Auch die Windkraftanlagen beziehungsweise Windparks müssen bestimmte Schwellenwerte erreichen. Art. 9 Abs. 2 EnV bestimmt, dass neue Windkraftanlagen oder Windparks von nationalem Interesse sind, wenn sie über eine mittlere erwartete Produktion von jährlich mindestens 20 GWh verfügen. Bestehende Windkraftanlagen oder Windparks sind ebenso von nationalem Interesse, wenn sie durch die Erweiterung oder Erneuerung eine mittlere erwartete Produktion von mindestens 20 GWh pro Jahr erreichen (Art. 9 Abs. 3 EnV).

Interessenabwägungen

Demzufolge erhalten neue und bestehende Anlagen beim Erreichen eines bestimmten Schwellenwertes den Sta­tus eines nationalen Interesses. Mit diesem Status ziehen die Energieanlagen grundsätzlich mit anderen Interessen von nationaler Bedeutung gleich, insbesondere mit dem Schutzniveau, das die Objekte in den Bundesinventaren des Natur-, Landschafts-, Heimat- oder Ortsbildschutzes geniessen (BLN-Gebiete). Von deren ungeschmälerten Erhaltung darf nur zugunsten eines gleich- oder höherwertigen nationalen Anliegens ab­gewichen werden. Dies hat zur Folge, dass, wenn in einem konkreten Fall über eine Bewilligung einer Energieanlage zu entscheiden ist, eine Interessenabwägung zwischen dem Interesse am Bau oder der Erweiterung der Energieanlagen und dem Interesse am ungeschmälerten Erhalt der Objekte in den Bundesinventaren des Natur-, Landschafts-, Heimat- oder Ortsbildschutzes vorzunehmen ist und die Energieanlagen nicht per se hinter die entsprechend höher liegenden nationalen Interessen der Objekte in den Bundes­inventaren des Natur-, Landschafts-,
Heimat- oder Ortsbildschutzes zurück­weichen müssen.

Besonderer Schutz

Eine solche nationale Bedeutung kommt nicht nur den erwähnten Objekten in den Natur- und Heimatschutzinventaren des Bundes zu. Auch Auengebiete, Vogel­reservate und Biotope geniessen ent­sprechenden Schutz. Dabei ist zu beachten, dass in Biotopen von nationaler Be­deutung nach Artikel 18a NHG und in Wasser- und Zugvogelreservaten nach Artikel 11 des Jagdgesetzes vom 20. Juni 1986 neue Anlagen zur Nutzung erneuerbarer Energien ausgeschlossen sind. Diesbezüglich wurde vorab eine Wertung zugunsten der vorgenannten Objekte gegen die Erstellung von neuen Anlagen zur Nutzung erneuerbarer Energien vom Gesetzgeber vorgenommen. 

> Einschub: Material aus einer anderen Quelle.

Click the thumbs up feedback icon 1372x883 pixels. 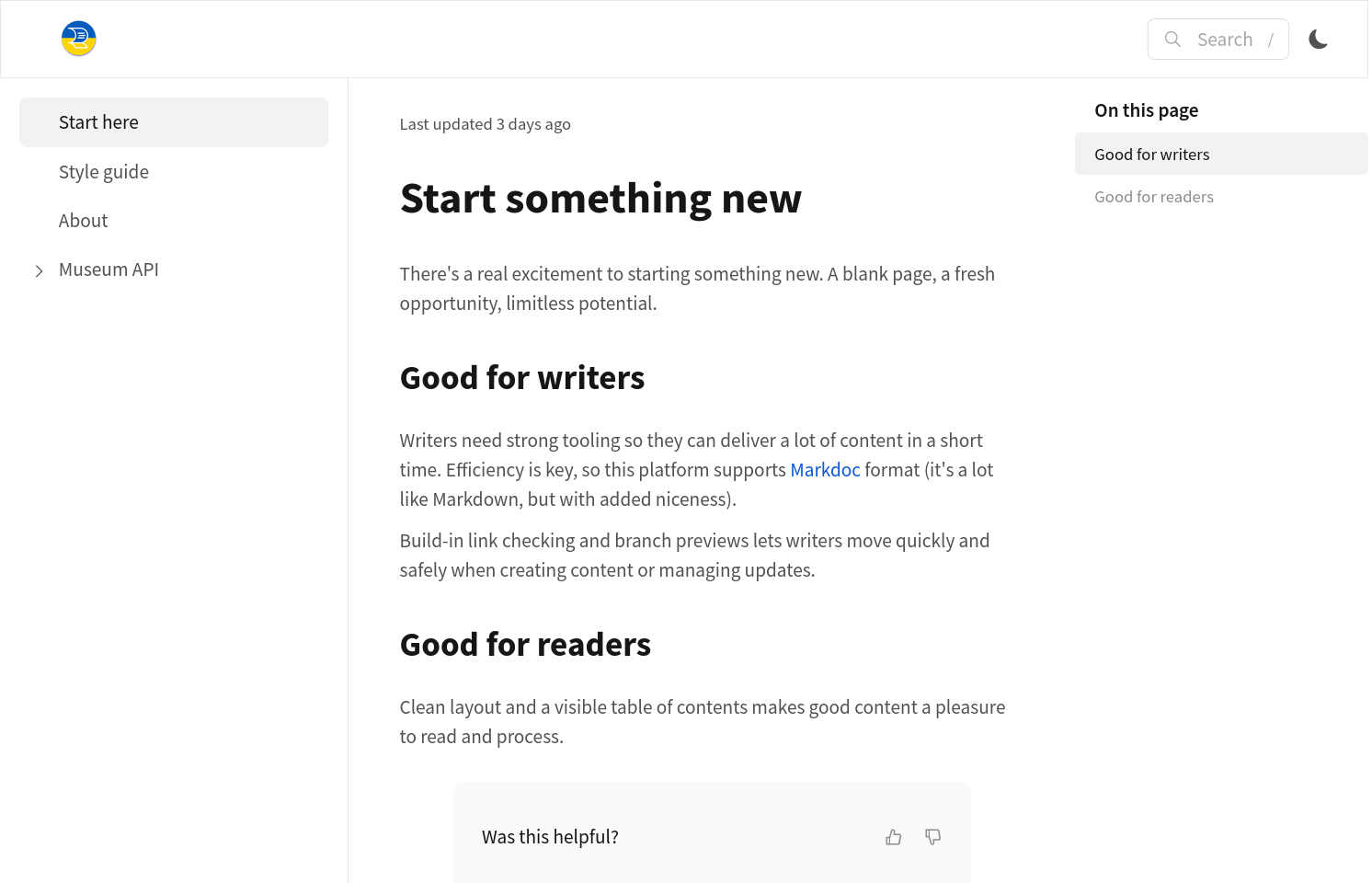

Sinnhaftigkeit ist zu prüfen

Ferner haben Energievorhaben auch den weiteren Interessen wie beispielsweise den Luftfahrten oder der Walderhaltung Rechnung zu tragen. Mit der Anhebung der Energieanlagen bei Erreichen der gesetzlich definierten Schwellenwerte zum nationalen Interesse soll ganz allgemein eine Akzentverschiebung zugunsten der erneuerbaren Energien geschaffen werden. Sie sollen dadurch bessere Realisierungschancen erhalten. 

Die Idee ist nicht, dass sämtliche freien Standorte oder die bestehenden Schutzgebiete nun mit Energieanlagen verbaut werden sollen. 

Es geht darum, dass in einem konkreten Einzelfall geprüft werden darf, ob eine bestimmte Anlage an einem bestimmten Standort Sinn macht oder nicht. In jedem Fall sollen insbesondere die Anlagen realisiert werden, die mit möglichst wenigen Eingriffen einen grösstmöglichen Nutzen für die Energieproduktion herbeiführen. Trotzdem bleibt das Thema spannungsgeladen und es wird sich in Zukunft zeigen, wie die Gerichte die nun mögliche Interessenabwägung vornehmen werden.